Required task>
Retype the rows from the line containing "You are a GUI" through the line containing "pyautogui.click(x=247, y=124)", both included, keeping every character unchanged.

Records for this task>
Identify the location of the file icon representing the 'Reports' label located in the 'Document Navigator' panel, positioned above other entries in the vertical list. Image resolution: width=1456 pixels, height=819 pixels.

--

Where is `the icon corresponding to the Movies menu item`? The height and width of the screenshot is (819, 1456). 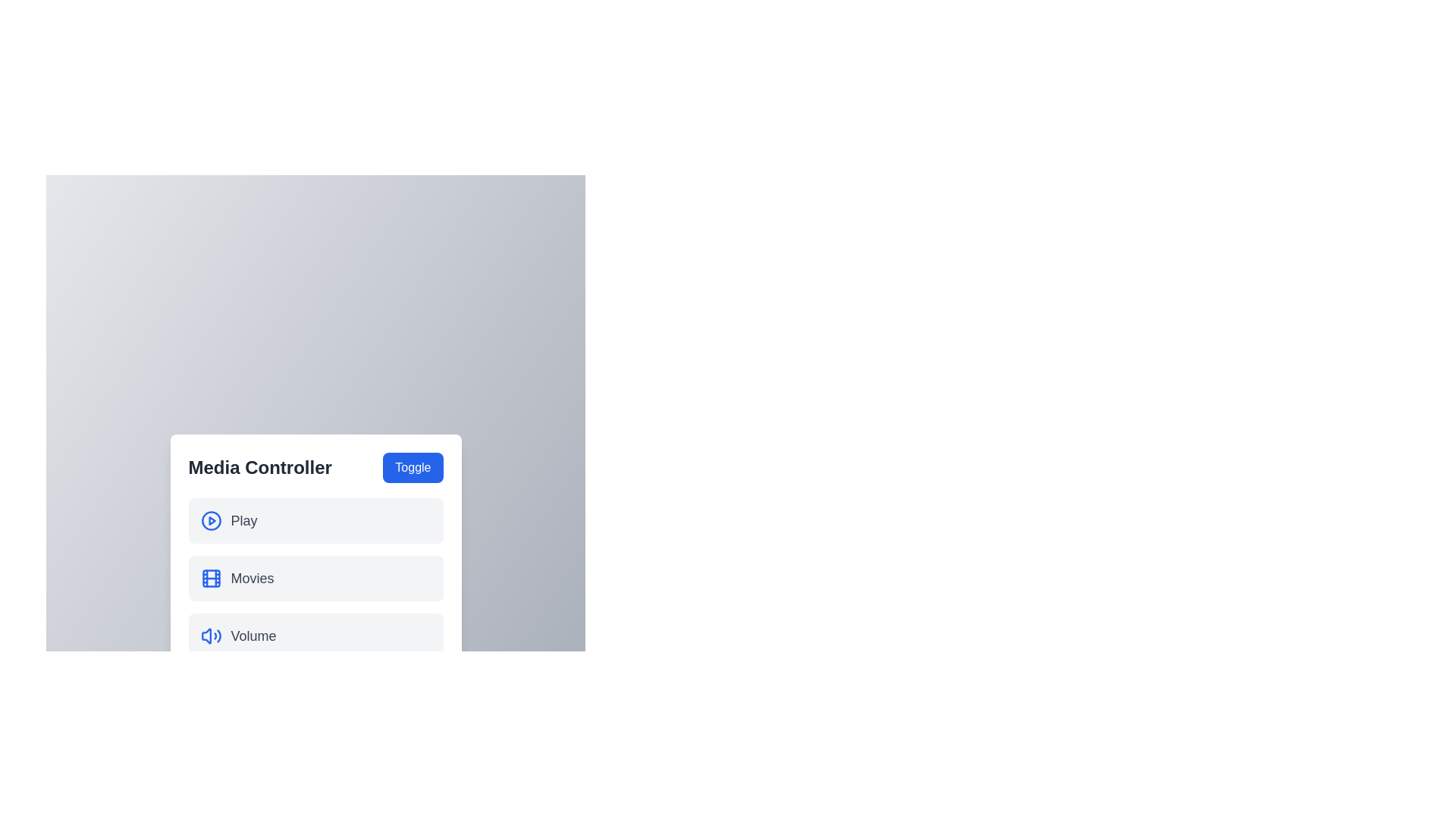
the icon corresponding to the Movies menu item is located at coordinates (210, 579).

---

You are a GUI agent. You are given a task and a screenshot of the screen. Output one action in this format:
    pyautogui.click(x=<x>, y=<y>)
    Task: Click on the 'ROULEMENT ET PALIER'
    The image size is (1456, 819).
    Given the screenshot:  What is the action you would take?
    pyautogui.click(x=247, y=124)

Finished task>
You are a GUI agent. You are given a task and a screenshot of the screen. Output one action in this format:
    pyautogui.click(x=<x>, y=<y>)
    Task: Click on the 'ROULEMENT ET PALIER'
    The image size is (1456, 819).
    Given the screenshot:  What is the action you would take?
    pyautogui.click(x=247, y=124)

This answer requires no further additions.